Now I don’t want to disregard the punk scene in the 70s (zines like Homocore and Chainsaw) and the Riot Grrrl movement in the 90s, they are prolific examples of activist groups and subcultures who utilized zine making to spread their personal and political perspectives. For current marginalized groups, like the queer or LGBTQ community, zines are still prevalent and are even more accessible with the emergence of the internet and online shopping. Understandably, in the late 1990s during the rise of the internet, zines faded due to a sudden interest in archiving text online; however, zines offer something more tangible. The interaction and physical touch of the zine, the collective quality, and the permanence of a printed image or text offers a give and take response for both the reader and the distributor. The creator of the zine deliberately and carefully curates each issue or leaflet, providing motivation and inspiration for the reader, whoever their intended audience may be.
Zines aren’t meant to make a profit. Instead, they are the printed material that publishing houses reject, as they are geared towards the interests of the mainstream. The voices that are present in zines are colorful and raw — they speak to those who have no one to speak for them. Since LGBTQ youth are four times more likely to attempt suicide than those who are straight, outlets like zines, music, and community can create a safe and accepting space for those to turn to in times of need. Zines are a way of building and sustaining a community. All across the country, cities hold zine festivals that promote and engage readers and creators to share their work. Here, LBGTQ youth can find a community of people who understand and share experiences and stories.
Out of the hundreds upon hundreds of zines that exist (and are being made daily) here are 3 zines to check out for the LGBTQ community.
Sister Ectoplasma Distro
Based in London, this zine focuses on queerness, feminism, art, and other handmade items like pins and t-shirts. Most recently, Ectoplasma published, “Nancy 2” by Alex Creep which is a 36-page zine that discusses and illustrates topics like non-binary identity, sexuality, and transness.
Mixed Race Queer and Feminist Zine
MRQFZine compiles art, illustration, and expression for the mixed-race and queer experience. The zine, which operates with revolving editors, recently opened submissions for Mixed Up V2 — their deadline is August 6th.
Based in Southern California, Pascual is a femme, queer, non-binary, artist who works alongside themes of mental illness, queerness, and decolonization through mediums of drawing, writing, and zine-making. Pascual released the gender-neutral coloring book GODDEX in 2016. Keep up with their artwork and zines through their Tumblr.
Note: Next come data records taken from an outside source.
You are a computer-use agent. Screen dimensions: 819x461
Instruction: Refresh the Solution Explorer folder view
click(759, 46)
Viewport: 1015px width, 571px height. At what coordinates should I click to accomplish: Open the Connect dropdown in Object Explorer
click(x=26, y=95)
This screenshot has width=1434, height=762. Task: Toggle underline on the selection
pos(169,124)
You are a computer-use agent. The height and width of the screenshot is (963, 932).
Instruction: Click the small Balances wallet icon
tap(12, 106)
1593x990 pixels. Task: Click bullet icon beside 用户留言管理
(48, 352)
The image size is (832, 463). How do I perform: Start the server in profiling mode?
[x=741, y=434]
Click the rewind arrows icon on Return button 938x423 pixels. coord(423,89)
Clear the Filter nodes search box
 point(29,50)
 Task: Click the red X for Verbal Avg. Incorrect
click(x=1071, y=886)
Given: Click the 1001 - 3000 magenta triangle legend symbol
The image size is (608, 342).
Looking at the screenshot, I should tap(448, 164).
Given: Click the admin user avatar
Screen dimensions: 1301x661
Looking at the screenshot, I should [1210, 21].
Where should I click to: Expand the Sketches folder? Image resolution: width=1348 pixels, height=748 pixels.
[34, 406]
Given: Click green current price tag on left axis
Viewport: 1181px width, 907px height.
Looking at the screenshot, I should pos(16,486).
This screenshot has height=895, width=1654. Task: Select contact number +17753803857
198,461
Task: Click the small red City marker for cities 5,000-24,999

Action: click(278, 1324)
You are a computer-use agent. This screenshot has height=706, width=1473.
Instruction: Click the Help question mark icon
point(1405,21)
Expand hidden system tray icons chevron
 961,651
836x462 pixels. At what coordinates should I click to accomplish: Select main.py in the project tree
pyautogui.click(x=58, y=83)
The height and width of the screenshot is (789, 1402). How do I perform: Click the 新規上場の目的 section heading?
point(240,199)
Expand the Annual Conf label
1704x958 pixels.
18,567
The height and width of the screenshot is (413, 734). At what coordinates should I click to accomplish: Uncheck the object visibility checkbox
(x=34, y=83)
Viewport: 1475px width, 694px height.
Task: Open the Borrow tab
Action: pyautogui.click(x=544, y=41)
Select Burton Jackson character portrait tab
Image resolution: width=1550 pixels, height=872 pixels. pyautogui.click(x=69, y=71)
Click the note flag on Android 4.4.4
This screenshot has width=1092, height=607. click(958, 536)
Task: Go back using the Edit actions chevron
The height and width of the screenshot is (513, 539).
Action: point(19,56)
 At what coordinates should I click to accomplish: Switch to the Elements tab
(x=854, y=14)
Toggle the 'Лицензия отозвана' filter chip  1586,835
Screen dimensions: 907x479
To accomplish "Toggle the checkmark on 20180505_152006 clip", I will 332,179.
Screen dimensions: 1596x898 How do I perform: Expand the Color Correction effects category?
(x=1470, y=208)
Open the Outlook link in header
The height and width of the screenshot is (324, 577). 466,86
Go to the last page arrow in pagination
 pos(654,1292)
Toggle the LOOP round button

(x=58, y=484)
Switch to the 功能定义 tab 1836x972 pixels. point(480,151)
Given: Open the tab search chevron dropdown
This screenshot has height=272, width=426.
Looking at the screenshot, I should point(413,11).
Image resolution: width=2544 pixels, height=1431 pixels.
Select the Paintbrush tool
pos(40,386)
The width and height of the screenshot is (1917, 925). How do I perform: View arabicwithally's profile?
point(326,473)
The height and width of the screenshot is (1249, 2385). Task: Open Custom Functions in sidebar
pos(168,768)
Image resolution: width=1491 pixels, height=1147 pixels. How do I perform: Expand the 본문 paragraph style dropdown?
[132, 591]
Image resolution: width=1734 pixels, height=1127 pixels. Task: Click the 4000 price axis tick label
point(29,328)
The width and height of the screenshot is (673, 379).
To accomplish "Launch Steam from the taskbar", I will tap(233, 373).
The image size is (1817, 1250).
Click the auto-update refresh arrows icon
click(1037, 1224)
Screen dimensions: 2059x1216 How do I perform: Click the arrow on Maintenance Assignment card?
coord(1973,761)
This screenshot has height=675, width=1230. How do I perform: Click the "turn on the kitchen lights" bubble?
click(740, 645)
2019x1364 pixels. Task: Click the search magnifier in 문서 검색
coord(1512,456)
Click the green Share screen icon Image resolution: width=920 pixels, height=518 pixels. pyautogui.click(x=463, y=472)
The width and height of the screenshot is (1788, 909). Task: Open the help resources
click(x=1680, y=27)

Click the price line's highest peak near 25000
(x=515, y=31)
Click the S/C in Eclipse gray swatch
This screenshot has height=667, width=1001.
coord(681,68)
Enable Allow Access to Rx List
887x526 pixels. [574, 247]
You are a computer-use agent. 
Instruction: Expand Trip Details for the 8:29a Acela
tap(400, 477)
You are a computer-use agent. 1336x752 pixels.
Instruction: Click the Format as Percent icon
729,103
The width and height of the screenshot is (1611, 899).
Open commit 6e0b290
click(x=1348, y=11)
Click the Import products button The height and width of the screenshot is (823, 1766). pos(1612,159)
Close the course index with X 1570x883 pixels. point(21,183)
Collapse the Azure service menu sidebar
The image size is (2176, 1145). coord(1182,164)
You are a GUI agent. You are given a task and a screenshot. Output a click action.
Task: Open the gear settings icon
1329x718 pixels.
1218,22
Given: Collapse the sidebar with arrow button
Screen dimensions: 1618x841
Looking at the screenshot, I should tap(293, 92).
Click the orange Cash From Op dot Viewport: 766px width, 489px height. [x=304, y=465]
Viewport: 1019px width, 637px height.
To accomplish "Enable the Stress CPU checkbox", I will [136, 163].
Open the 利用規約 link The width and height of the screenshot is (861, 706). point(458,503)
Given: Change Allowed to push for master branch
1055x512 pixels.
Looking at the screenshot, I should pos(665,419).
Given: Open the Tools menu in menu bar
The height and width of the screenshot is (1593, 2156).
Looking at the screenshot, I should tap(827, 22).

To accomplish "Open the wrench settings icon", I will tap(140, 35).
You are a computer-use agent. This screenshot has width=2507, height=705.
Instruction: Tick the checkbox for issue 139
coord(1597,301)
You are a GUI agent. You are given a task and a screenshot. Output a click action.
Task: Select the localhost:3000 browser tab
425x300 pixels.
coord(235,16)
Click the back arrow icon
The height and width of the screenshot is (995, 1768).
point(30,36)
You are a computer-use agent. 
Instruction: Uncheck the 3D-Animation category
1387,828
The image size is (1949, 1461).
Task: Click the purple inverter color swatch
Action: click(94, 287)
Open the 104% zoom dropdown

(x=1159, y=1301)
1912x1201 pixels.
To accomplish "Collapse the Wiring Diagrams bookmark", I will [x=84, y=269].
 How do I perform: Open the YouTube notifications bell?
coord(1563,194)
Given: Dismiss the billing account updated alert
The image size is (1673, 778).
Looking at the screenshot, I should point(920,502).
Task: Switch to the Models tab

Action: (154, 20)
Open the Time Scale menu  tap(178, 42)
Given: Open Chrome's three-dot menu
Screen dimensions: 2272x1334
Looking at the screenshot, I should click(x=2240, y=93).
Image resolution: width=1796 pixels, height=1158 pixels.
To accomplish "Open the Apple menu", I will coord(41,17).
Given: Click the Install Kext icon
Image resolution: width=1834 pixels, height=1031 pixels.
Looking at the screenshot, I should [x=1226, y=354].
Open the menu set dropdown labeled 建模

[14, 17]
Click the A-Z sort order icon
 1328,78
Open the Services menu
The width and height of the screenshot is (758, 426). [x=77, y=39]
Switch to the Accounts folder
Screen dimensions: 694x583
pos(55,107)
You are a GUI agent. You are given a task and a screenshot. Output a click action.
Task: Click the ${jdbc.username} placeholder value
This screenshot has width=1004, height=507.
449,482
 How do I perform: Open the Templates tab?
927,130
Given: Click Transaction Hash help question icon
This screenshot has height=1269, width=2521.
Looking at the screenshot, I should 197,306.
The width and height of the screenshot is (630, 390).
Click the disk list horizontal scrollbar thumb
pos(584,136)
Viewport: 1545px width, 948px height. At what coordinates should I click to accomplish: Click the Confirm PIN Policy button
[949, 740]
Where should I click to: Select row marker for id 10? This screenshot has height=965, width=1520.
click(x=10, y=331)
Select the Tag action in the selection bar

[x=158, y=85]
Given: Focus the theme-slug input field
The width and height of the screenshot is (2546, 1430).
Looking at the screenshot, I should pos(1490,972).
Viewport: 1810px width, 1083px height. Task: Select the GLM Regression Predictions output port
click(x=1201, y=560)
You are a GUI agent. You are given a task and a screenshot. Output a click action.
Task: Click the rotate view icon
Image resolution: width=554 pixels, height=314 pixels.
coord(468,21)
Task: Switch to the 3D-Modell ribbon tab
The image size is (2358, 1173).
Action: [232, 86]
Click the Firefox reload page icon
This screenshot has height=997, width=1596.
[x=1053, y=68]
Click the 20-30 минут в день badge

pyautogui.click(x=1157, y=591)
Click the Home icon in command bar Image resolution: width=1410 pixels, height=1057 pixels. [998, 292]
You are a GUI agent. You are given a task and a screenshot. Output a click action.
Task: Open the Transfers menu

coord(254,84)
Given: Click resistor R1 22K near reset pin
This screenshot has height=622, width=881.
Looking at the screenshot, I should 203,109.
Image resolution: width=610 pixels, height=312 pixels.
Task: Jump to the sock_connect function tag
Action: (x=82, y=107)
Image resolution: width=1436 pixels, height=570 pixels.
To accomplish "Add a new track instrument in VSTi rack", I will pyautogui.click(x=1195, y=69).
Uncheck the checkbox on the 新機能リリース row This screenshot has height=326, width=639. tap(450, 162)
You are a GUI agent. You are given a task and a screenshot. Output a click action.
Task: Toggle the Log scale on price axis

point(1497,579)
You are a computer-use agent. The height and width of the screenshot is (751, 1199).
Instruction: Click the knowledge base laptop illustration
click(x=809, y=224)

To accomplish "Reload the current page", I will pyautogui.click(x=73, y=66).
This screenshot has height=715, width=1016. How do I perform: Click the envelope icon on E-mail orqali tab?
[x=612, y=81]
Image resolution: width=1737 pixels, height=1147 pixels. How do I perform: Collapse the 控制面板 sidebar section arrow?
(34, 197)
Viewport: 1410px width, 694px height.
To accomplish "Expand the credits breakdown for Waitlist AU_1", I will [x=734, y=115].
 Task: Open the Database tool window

To conclude, zines invite interaction. They urge you to flip through the pages, resonate with the words, and bravely admit your experience. Like queer television or films, a zine can create a profound and instant bond between creator and reader. Marginalized groups are rarely depicted accurately in mainstream media, and this includes literature. The LGBTQ community needs this, and more importantly, they deserve this.